The clerk-treasurer claimed Mr. Galloway did not see the letter until much later, as he was tending to his duties. She also stated she was not officially made aware of the issue until Wednesday, April 8.
“They (the council) told Wayne that they wanted to go a different way,” she told the Banner Graphic Monday morning.
Section 5-14-1.5 of the Indiana Code states that, “official action of public agencies be conducted and taken openly, unless otherwise expressly provided by statute, in order that the people may be fully informed.”
Mr. Galloway hired Indianapolis attorney Mark Waterfill, who characterized the termination as flatly illegal, to handle the lawsuit.
“The town can’t take official action without a public agenda and holding a meeting in public,” he related to the Banner Graphic Monday morning, professing that the town did neither.
Waterfill stated Galloway was given an ultimatum during the executive session to either resign or be fired. The complaint reflects that Galloway said he would not resign.
While the document notes the clerk-treasurer was not invited to the session and “no one attested this decision,” the town attorney or a council member may be allowed to take attendance and minutes.
Galloway has served as the town manager since November of 2014, and was named Cloverdale’s interim building inspector in 2017.
He is seeking reinstatement in both positions, as well as back pay, benefits and compensation of attorney fees and court costs.
Hofmann told the Banner Graphic Monday afternoon that Galloway’s termination was originally to be announced during the council’s April meeting. However, other events — which he did not expand on — furthered his removal.
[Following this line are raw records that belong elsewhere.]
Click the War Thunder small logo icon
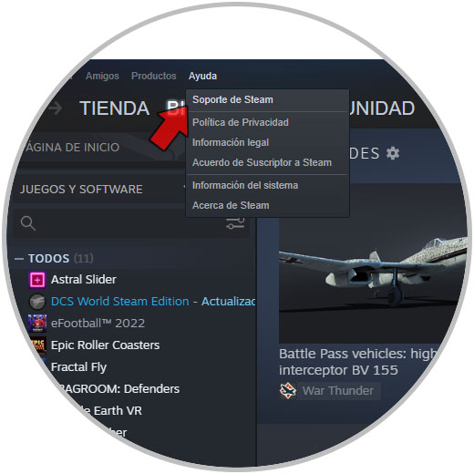Image resolution: width=474 pixels, height=474 pixels. click(x=288, y=391)
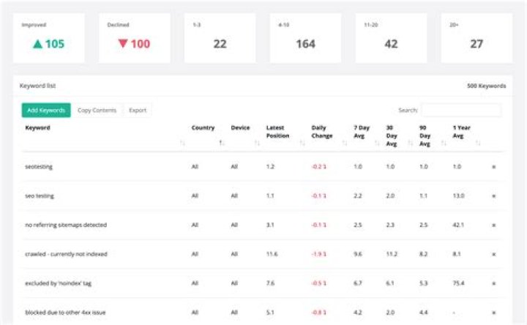Sort by Latest Position column arrows
527x325 pixels.
302,143
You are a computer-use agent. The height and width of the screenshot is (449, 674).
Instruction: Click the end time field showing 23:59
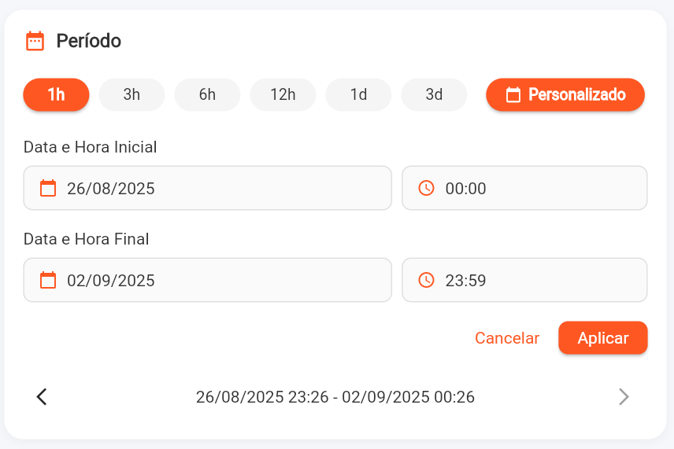pyautogui.click(x=524, y=280)
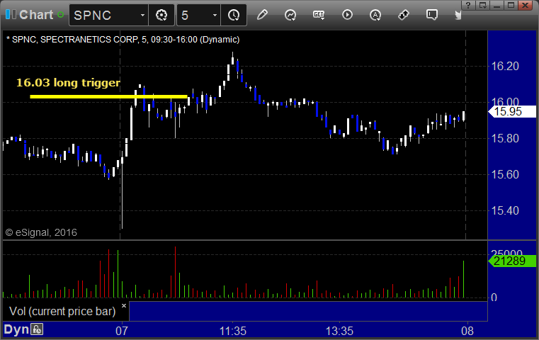
Task: Open chart settings gear icon
Action: (x=161, y=15)
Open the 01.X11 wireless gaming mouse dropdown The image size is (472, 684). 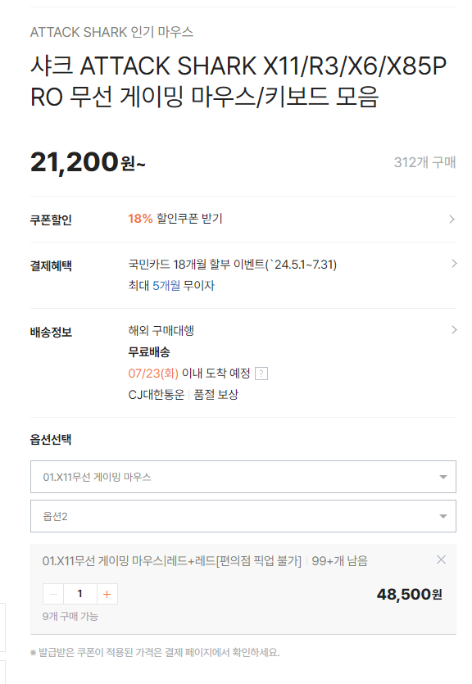tap(243, 477)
“The town does intend on contesting any allegation Mr. Galloway has made,” Hofmann said. “The council believes it was wholly rightful, and it’s in the best interest of the community to fight it.”
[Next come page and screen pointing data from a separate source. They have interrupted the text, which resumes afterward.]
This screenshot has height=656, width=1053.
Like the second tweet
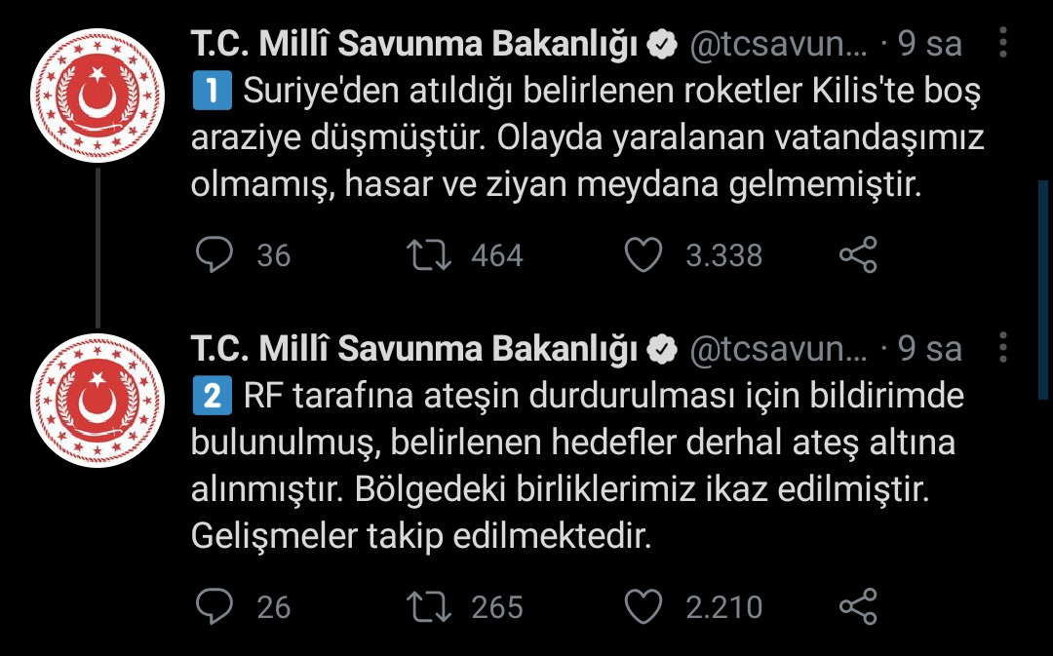coord(644,606)
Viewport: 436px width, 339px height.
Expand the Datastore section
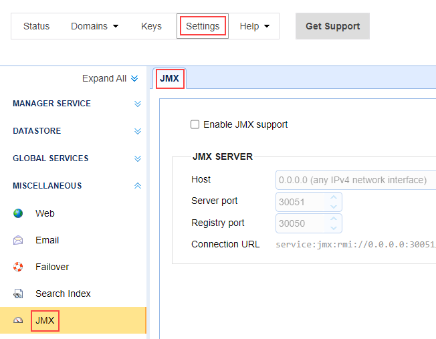[x=137, y=131]
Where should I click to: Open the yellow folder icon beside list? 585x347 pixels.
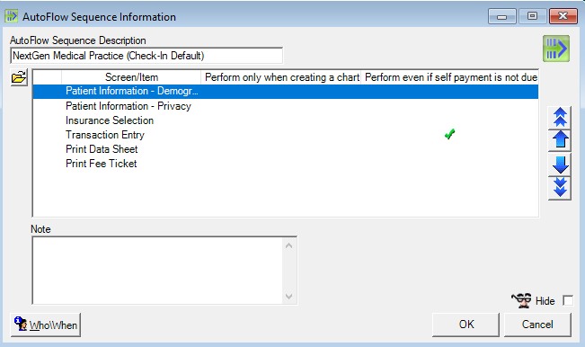pos(19,77)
No specific reason has been given for Galloway’s termination. However, the council previously questioned why he was drawing two salaries as both the town manager and Cloverdale’s building inspector.
During its regular March meeting, the council scrutinized the clerk-treasurer’s handling of the budget, especially when it came to funding the police department.
In a memorandum shared with the Banner Graphic and directed to the council, the clerk-treasurer laid out how the budget for 2020 was set up.
She provided that Mr. Galloway and Town Marshal Steve Hibler were called in by July to give a “wish list” of funds they needed. Galloway asked for a salary should someone else take over as building inspector, while Hibler was looking to hire more officers.
Mrs. Galloway claimed that CPD had a $10,000 increase for operating funds and $3,000 for salaries. The building inspector’s bracket was increased to $40,000.
She also figured the cost of demolition downtown and a Community Crossings grant. The budget was still considered tight altogether at $590,000, and as such Galloway said she was working with the town marshal to cut it down.
Cloverdale police saw a turnover of six officers in 2019. The tax levy, which Galloway provided was $317,156, was to be used to fund the police department, with $200,000 being held as reserve.
The 2020 budget was passed last September with no changes. The council later approved a salary ordinance in November stipulating $1,000 police increases, as well as the building inspector’s $40,000 with the position being vetted.
“It seems the whole issue is the building inspector was taking money from the police,” Galloway wrote. “I have worked diligently to be fair across the board to all associates and be a good steward of taxpayers’ money.”